(1.) This Civil Revision Petition arises from proceedings under the Kerala Agriculturists Debt Relief Act, 31 of 1958. The petitioner in this revision petition applied under S.9(1) and (3)and 22 of the Act for a declaration that a transaction of sale and lease evidenced by Exts. B 1 and B 2 was one of debt and for an order permitting him to pay the debt in 17 instalments under the provisions of the Act. The respondent vendee objected, contending that the sale and lease were independent transactions and did not constitute a debt under the Act. He also objected to the mode of calculation of the amount adopted by the petitioner. The learned Munsiff held that the transaction was a debt liable to be repaid in instalments and that the amount was to be fixed, calculating interest at 5 per cent per annum from the date of the transaction and deducting from the amount so arrived at, the two payments towards rent. On appeal the learned District Judge confirmed the finding that the transaction was a debt. However, he modified the order holding that the payments made were not to be reopened, that the rent for the years 1130, 1131 and 1132 could not be allowed and that rent at the rate of Rs. 350/- was to be paid till the date of Act 31 of 1958 and thereafter interest at 5 1/2% per annum was to be calculated on Rs. 3500/- which was the consideration for the sale deed. The debtor has preferred this Civil Revision Petition from the appellate order.

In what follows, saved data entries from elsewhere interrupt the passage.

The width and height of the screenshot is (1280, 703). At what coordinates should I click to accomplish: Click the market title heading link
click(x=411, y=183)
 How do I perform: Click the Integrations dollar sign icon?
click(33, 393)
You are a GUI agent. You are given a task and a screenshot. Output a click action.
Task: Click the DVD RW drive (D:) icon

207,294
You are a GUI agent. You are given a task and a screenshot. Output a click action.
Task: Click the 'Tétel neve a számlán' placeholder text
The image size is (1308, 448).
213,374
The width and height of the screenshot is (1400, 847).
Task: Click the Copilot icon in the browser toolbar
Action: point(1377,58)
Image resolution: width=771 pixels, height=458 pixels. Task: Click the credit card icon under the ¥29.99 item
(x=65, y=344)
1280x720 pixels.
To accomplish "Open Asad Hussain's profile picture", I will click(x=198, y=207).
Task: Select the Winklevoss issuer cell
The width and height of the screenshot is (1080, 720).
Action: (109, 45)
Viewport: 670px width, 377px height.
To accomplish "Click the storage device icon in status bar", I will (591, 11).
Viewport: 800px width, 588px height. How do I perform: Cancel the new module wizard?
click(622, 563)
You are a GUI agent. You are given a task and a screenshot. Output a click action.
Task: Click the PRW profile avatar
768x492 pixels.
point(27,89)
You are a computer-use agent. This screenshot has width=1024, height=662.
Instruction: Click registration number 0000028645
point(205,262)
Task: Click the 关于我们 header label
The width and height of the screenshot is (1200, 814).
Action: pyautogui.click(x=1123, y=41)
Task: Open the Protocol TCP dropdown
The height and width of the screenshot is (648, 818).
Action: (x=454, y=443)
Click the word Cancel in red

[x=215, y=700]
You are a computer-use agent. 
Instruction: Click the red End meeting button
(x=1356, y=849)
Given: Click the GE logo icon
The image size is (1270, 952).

(2.) A preliminary objection was raised that the revision was incompetent in view of the provision in S.23A of the Act which provides:
(3.) According to the respondent, a revision from the appellate decision is excluded by the provision that the appellate order shall be final. Reliance was placed by the respondent on the decision of this court in Kurian v. Chacko ( 1960 KLT 1248 ). It was urged on behalf of the petitioner that the decision referred to above was under the Kerala Buildings Lease and Rent Control Act, 16 of 1959, S.18 of which provides that the appellate decision "shall be final and shall not be called in question in any court of law". The argument was that the words " shall not be called in question in any court of law" were absent in S.23A of Act 31 of 1958 and that unlike the Buildings Lease and Rent Control Act the proceedings under Act 31 of 1958 were to be taken only in civil courts.